Rozstrzygnięcia na europejskich parkietach nie było. Rynki w Eurolandzie spokojnie dryfowały w korektach wzrostowych, minimalnie redukując piątkowe zniżki. Frankfurcki DAX zyskał wczoraj 0,72%, przy zbliżonej skali wzrostów na giełdzie w Paryżu i Londynie. Główne indeksy Starego Kontynentu nie były w stanie samodzielnie zadecydować o poważniejszych zmianach. Sesje na wstępie nowego tygodnia należy uznać za szczątkowe, także ze względu na brak danych makro.
Warto w tym miejscu przypomnieć sobie ubiegłotygodniowe zakończenia z nowojorskich parkietów. Otóż średnie giełdowe DJIA, S&P500 oraz NASDAQ Composite straciły odpowiednio po 0,94%, 1,08% i 1,24% w kontekście niewielkiej ilości pozytywnych danych makroekonomicznych. To niepokoi zwłaszcza, że znany, średnioterminowy opór 1150pkt. na S&P500 nie pozwala głównej średniej giełdowej świata na przejście w wyższe wyceny rynkowe. Powyższy indeks notuje około 70% zyski liczone od ubiegłorocznego dna bessy. Tak znaczące odbicie średniej giełdowej S&P500 coraz bardziej ciąży na rynku finansowym. Widać, iż lepsze dane makro nie dopingują byki w windowaniu kursów w górę, w stronę nowych rekordów cenowych. Czasami spokój przy szczytach oznacza przygotowywanie się rynku na głębszą przecenę, na co obecnie inwestorzy powinni zwracać największą uwagę. Ryzyko jest wysokie a każda dodatkowo zainwestowana porcja kapitału powinna być starannie zabezpieczana bliskimi zleceniami stop loss.
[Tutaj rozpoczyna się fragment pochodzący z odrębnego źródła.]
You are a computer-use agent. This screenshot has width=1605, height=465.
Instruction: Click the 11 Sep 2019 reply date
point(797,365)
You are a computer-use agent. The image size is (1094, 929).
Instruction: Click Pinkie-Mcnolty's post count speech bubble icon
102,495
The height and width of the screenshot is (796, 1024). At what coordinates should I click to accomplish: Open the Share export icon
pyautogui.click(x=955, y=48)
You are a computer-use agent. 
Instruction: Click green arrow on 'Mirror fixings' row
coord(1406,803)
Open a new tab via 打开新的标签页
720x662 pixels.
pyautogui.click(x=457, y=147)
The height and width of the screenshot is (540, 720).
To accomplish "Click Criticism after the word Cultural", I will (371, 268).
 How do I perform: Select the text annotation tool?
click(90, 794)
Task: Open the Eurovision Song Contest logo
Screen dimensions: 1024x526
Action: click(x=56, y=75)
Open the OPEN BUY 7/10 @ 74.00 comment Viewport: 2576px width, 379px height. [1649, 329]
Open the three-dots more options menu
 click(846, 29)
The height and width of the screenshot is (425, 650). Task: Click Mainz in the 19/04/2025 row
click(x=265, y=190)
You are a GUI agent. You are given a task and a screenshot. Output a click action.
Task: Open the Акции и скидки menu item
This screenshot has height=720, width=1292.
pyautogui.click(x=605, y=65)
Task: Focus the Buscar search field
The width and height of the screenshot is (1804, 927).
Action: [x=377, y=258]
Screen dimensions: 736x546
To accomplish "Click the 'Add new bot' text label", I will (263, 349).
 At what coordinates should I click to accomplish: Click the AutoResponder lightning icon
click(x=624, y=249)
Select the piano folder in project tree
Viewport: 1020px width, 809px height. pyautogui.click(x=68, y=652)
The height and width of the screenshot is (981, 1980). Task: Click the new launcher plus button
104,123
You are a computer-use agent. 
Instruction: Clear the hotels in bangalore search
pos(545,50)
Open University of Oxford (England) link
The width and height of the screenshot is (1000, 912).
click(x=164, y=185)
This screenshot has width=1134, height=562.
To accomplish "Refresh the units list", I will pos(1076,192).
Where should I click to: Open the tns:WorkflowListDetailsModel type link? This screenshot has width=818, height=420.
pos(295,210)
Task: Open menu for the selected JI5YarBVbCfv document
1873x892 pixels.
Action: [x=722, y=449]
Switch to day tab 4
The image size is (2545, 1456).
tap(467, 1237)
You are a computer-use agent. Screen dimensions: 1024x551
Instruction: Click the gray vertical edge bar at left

Z punktu widzenia techniki ważny wskaźnik rynkowy S&P500 w ujęciu dziennym prezentuje wygasający trend wzrostowy, co potwierdzają wskaźniki DMI/ADX i CCI. Ponadto wcześniej nadmieniony ważny opór 1150pkt. i piątkowa świeca objęcia korekty spadkowej ostrzegają inwestorów przed możliwą do wystąpienia głębszą zniżką. Trwałe przełamanie okolicznego wsparcia 1115 punktów wyprowadzi falę deprecjacyjną o dalszym zasięgu czasowo-procentowym.
Wtorkowy handel na giełdach w Europie powinien rozpocząć się od 0,1-0,5% spadku indeksów, do czego nakłania także tokijski NIKKEI 225, który stracił w dniu dzisiejszym 0,8%.